Repeat exactly, and only, the lines running from the one that holds "Open the 국문증명서 tab dropdown arrow" to the end of the records.
*** Begin section ***
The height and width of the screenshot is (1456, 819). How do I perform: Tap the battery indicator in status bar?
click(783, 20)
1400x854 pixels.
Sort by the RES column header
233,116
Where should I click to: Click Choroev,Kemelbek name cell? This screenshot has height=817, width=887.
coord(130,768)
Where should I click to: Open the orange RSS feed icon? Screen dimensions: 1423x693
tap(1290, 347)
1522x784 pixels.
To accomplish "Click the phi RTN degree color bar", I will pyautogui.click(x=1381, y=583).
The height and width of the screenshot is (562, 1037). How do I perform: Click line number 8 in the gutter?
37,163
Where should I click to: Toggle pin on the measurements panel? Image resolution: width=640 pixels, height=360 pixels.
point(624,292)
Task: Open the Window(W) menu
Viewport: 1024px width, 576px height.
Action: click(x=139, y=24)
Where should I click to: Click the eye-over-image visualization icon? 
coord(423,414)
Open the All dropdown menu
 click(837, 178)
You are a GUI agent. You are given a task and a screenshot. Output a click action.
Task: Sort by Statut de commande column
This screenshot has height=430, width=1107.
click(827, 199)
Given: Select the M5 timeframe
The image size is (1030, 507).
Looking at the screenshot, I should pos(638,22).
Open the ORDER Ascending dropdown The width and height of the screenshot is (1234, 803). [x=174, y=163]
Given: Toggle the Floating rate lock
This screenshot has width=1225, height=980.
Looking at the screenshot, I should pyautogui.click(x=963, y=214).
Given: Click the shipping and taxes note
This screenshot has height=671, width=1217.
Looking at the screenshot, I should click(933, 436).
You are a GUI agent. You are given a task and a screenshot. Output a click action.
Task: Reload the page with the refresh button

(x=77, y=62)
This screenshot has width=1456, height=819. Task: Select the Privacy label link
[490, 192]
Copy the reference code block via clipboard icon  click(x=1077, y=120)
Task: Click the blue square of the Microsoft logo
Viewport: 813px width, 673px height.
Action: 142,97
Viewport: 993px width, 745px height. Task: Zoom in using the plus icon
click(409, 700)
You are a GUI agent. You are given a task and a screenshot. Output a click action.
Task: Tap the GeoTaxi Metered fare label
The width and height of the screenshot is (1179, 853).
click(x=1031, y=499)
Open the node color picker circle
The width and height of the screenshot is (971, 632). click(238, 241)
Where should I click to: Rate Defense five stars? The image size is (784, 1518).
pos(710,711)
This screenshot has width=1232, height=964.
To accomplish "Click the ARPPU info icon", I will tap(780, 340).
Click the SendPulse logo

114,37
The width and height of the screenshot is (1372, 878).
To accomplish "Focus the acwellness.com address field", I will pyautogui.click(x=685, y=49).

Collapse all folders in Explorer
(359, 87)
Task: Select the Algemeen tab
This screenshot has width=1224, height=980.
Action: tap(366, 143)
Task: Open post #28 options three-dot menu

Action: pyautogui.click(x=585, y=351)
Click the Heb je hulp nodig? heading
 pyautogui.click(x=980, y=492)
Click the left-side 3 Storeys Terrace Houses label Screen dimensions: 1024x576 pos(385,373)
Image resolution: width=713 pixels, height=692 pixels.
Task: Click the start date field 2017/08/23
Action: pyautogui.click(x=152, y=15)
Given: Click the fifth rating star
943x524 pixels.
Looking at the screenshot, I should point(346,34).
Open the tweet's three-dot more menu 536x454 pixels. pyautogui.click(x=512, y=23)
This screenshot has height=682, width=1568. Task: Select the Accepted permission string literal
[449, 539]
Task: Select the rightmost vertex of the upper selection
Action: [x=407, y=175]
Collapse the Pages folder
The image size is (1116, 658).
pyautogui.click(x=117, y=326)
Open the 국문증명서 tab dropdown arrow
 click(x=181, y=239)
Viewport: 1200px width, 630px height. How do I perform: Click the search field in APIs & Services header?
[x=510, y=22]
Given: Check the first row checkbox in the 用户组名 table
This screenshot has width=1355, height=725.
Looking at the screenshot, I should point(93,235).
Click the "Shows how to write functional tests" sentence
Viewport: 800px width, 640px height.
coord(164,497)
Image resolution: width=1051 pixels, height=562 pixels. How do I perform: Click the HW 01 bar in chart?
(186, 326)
*** End section ***
### Solution
Open the 국문증명서 tab dropdown arrow
 click(x=181, y=239)
Viewport: 1200px width, 630px height. How do I perform: Click the search field in APIs & Services header?
[x=510, y=22]
Given: Check the first row checkbox in the 用户组名 table
This screenshot has width=1355, height=725.
Looking at the screenshot, I should point(93,235).
Click the "Shows how to write functional tests" sentence
Viewport: 800px width, 640px height.
coord(164,497)
Image resolution: width=1051 pixels, height=562 pixels. How do I perform: Click the HW 01 bar in chart?
(186, 326)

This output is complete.